# GIVEN TEXT start

- Born: James Gilstrap November 10, 1946 Daingerfield, Texas, U.S.
- Died: July 18, 2026 (aged 79)
- Genres: Pop; soul;
- Occupations: Singer
- Instruments: Vocals
- Years active: 1967–2026
- Labels: Roxbury Records; Chelsea Records; Bell Records;

= Jim Gilstrap =

American singer (1946–2026)

James Gilstrap (November 10, 1946 – July 18, 2026) was an American singer and session musician. He is best known for his 1975 solo hit single "Swing Your Daddy", as well as singing co-lead to the theme from the television series Good Times.

==Life and career==
Gilstrap was born in Daingerfield, Texas, on November 10, 1946, to Jodie and Pearlie Mae (Tolbert) Gilstrap. He joined the U.S. Navy Reserve. He began his career in the music industry when he returned from serving in the Vietnam War. Early groups he worked with include the Doodletown Pipers and The Cultures.

# GIVEN TEXT end
# DATA SHOWN start

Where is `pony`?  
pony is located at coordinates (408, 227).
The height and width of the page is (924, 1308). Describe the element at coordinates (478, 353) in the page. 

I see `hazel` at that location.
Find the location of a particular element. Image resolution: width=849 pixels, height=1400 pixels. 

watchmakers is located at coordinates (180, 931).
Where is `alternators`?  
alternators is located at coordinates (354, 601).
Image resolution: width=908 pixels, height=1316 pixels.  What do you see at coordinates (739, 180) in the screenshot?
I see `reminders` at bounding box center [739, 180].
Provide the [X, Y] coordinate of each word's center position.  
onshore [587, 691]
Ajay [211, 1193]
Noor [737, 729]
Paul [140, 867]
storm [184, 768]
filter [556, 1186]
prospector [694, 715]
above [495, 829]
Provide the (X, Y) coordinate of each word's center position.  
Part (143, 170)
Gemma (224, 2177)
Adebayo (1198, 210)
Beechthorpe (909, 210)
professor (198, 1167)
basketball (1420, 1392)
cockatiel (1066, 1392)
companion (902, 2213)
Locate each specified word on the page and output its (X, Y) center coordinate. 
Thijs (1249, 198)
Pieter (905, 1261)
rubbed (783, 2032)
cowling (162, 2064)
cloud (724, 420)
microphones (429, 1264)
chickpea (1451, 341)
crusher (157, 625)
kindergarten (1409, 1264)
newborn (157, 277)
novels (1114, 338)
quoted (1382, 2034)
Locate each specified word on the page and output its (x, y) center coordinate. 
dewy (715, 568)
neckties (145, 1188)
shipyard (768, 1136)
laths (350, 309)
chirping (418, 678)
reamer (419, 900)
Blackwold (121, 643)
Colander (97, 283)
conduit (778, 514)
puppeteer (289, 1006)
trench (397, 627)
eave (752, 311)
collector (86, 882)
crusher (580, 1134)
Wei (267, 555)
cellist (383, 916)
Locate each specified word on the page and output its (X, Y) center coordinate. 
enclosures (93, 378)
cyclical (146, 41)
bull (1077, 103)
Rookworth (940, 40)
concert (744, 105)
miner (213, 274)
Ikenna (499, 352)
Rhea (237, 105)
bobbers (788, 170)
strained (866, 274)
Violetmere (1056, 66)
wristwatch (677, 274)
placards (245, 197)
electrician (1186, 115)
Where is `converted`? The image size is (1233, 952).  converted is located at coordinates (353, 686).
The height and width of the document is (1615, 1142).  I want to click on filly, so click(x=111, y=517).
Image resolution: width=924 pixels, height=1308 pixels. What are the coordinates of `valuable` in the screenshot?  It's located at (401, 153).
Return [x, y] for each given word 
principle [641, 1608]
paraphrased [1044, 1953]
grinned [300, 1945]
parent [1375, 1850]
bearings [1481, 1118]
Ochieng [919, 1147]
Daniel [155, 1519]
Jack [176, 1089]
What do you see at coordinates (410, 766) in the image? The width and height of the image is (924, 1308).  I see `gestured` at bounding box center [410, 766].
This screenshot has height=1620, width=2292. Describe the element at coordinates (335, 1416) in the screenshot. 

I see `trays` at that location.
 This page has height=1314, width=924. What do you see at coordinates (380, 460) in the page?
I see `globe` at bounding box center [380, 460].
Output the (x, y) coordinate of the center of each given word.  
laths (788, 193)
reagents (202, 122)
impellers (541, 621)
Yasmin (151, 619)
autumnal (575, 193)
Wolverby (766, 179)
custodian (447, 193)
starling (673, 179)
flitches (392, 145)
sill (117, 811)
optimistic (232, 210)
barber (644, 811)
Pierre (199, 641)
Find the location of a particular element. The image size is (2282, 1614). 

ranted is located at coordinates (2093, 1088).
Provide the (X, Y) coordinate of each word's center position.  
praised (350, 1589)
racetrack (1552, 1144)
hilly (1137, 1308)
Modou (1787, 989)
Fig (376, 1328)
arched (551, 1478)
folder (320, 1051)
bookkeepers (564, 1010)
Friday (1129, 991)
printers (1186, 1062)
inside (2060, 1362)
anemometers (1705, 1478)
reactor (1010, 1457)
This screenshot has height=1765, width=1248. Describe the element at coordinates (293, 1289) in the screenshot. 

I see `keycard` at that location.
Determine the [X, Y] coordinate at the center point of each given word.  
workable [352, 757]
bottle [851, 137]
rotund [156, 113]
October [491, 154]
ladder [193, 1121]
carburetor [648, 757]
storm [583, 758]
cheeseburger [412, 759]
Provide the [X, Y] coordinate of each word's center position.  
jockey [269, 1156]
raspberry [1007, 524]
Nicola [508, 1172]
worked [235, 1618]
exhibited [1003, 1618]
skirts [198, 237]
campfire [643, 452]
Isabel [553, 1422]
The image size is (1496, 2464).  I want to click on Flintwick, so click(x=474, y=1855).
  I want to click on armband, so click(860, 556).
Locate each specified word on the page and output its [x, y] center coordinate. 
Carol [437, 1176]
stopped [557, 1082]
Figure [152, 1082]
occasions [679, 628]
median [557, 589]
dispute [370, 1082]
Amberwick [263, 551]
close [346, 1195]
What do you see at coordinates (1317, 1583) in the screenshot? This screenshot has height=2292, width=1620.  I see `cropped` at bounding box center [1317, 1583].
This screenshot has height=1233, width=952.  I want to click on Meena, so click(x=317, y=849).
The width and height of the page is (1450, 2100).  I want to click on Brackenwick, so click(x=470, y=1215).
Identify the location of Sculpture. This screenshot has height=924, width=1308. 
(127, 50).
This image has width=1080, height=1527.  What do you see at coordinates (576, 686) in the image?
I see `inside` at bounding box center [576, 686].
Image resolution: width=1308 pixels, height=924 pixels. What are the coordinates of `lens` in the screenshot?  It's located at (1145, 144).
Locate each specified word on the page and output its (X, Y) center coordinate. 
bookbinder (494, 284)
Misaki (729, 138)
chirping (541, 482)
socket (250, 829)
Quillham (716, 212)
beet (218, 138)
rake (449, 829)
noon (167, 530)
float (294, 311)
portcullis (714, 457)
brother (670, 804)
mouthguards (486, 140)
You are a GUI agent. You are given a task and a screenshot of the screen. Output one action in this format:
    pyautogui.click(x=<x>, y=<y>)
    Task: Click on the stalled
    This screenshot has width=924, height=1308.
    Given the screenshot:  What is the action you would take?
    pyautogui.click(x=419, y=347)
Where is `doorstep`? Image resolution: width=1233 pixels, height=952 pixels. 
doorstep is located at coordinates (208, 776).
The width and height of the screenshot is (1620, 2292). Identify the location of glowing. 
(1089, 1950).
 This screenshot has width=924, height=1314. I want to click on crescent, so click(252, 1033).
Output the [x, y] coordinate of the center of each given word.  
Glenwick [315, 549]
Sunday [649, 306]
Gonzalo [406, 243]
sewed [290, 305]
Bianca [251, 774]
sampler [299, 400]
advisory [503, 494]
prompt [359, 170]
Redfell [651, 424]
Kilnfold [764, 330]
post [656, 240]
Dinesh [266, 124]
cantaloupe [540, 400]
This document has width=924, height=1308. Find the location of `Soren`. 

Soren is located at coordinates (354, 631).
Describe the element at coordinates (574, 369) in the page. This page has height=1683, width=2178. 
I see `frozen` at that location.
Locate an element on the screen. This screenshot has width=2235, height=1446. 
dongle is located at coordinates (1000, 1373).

# DATA SHOWN end

TASK SET:
A – Return the stretch of the Jim Gilstrap biography from "- Born: James" through "American singer (1946–2026)".
B – In the Jim Gilstrap biography, what was the title of his 1975 solo hit single?

ANSWERS IN ORDER:
A –
- Born: James Gilstrap November 10, 1946 Daingerfield, Texas, U.S.
- Died: July 18, 2026 (aged 79)
- Genres: Pop; soul;
- Occupations: Singer
- Instruments: Vocals
- Years active: 1967–2026
- Labels: Roxbury Records; Chelsea Records; Bell Records;

= Jim Gilstrap =

American singer (1946–2026)

B – "Swing Your Daddy"